Content starts
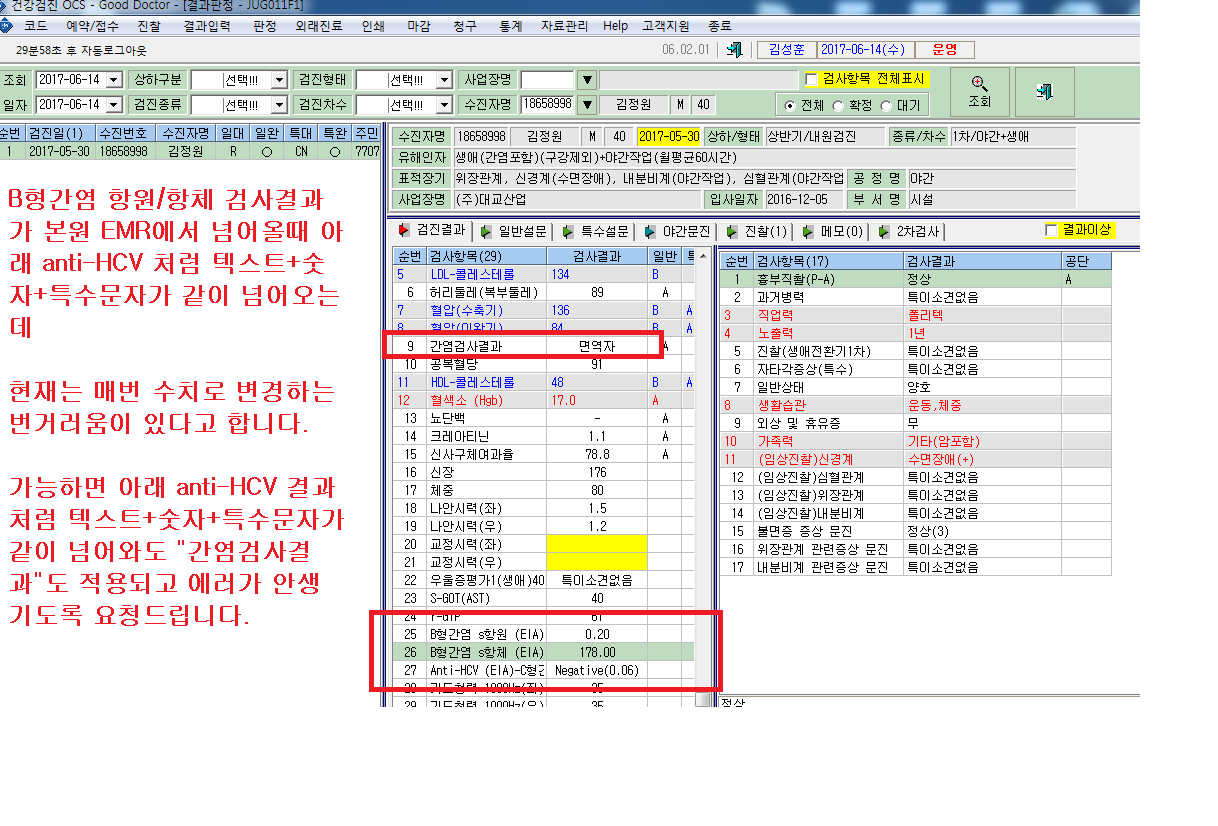This screenshot has height=826, width=1218.
Task: Tick the 결과이상 checkbox
Action: coord(1051,230)
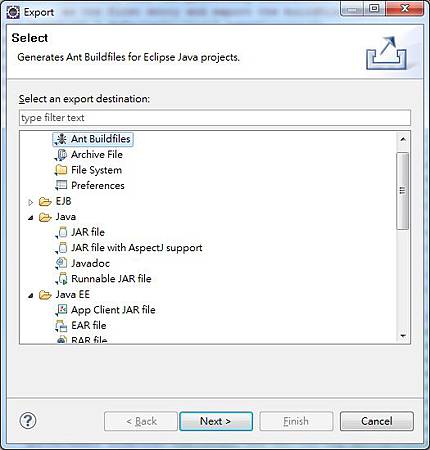The height and width of the screenshot is (450, 430).
Task: Click the App Client JAR file icon
Action: [x=61, y=310]
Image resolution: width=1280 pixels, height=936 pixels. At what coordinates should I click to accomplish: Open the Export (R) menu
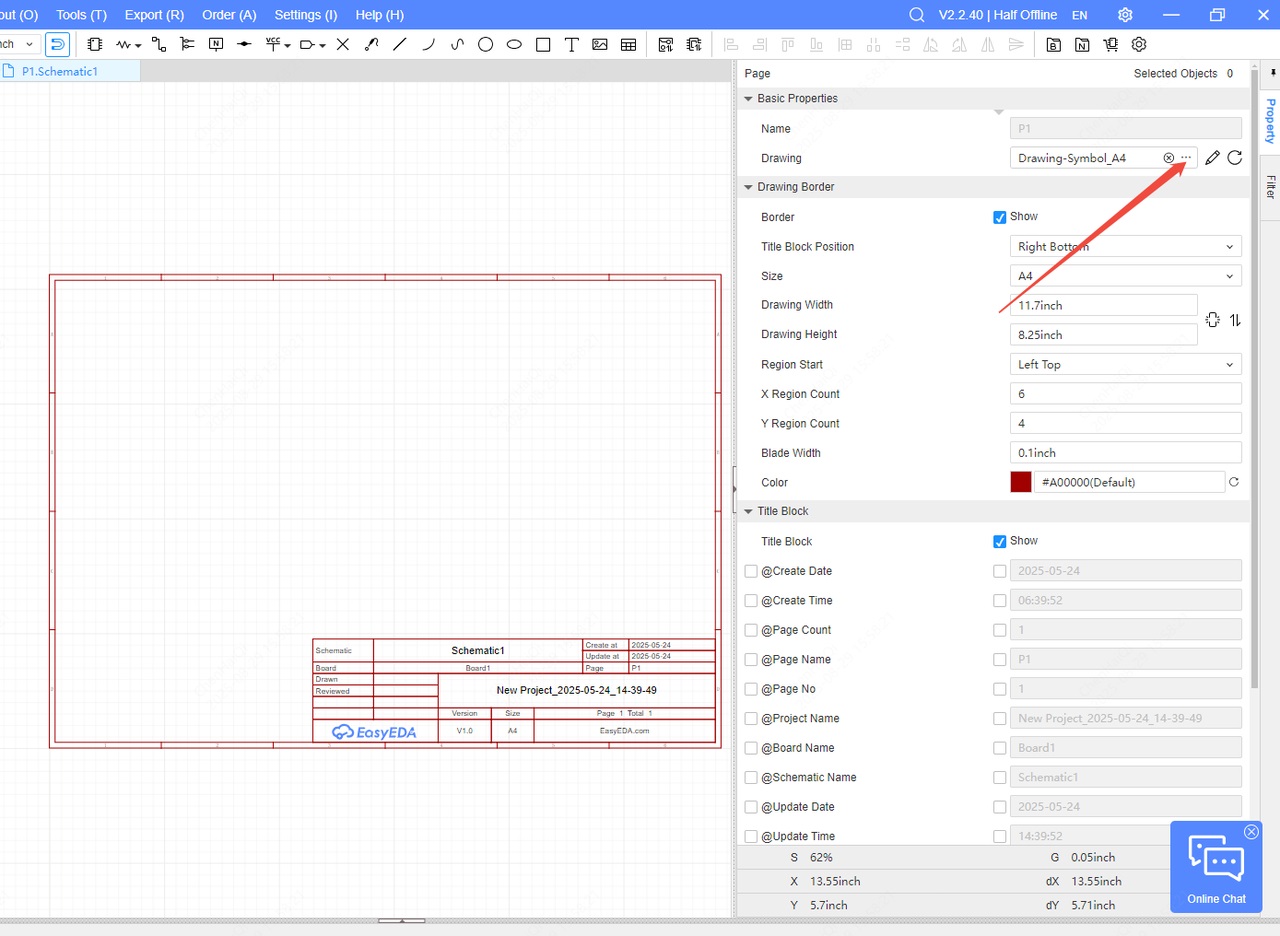click(x=154, y=15)
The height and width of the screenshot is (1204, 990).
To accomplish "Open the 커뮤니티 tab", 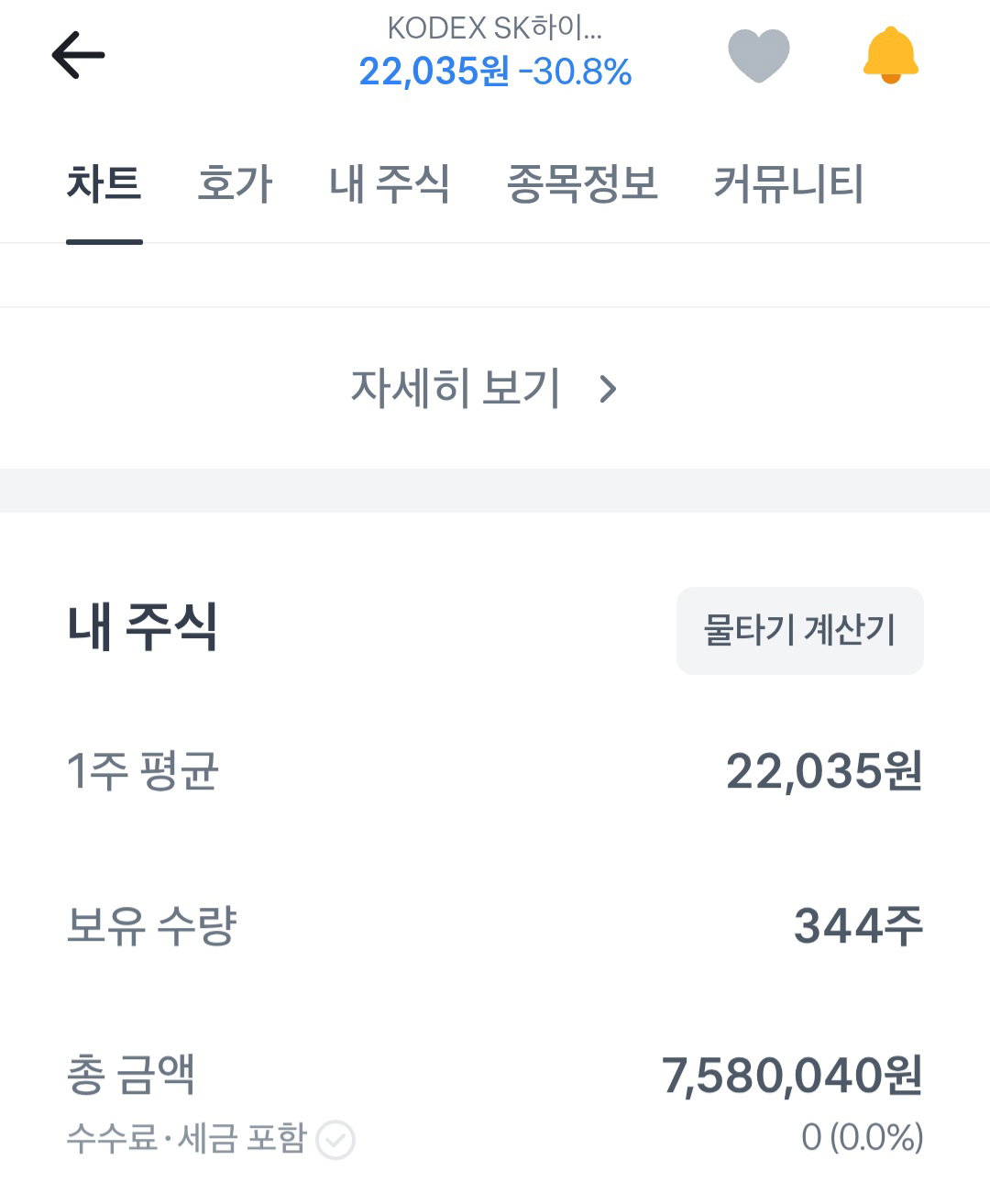I will (788, 183).
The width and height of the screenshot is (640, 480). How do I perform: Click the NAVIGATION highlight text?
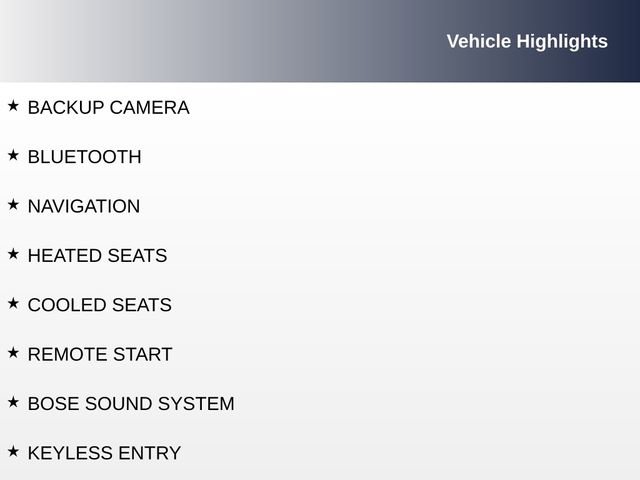click(x=84, y=207)
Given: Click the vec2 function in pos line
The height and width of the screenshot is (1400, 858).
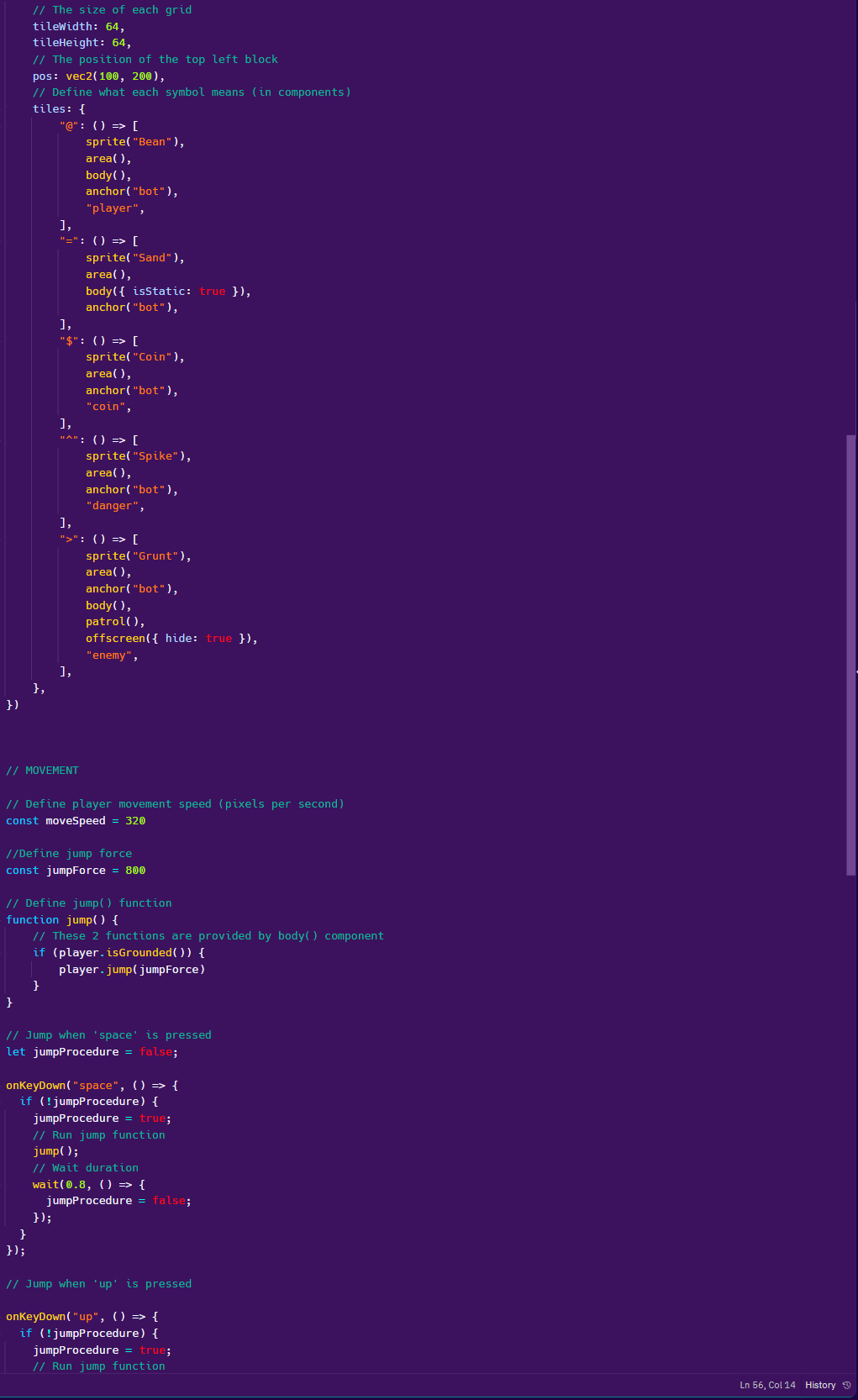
Content ends
*Exercise goal:*
Start at the line holding "The width and" and stop at the last line of the entries above. Repeat those lines exactly, pictures excluded.

*Solved problem:*
The width and height of the screenshot is (640, 480). How do I perform: Click the NAVIGATION highlight text?
click(x=84, y=207)
Given: Click the vec2 function in pos line
The height and width of the screenshot is (1400, 858).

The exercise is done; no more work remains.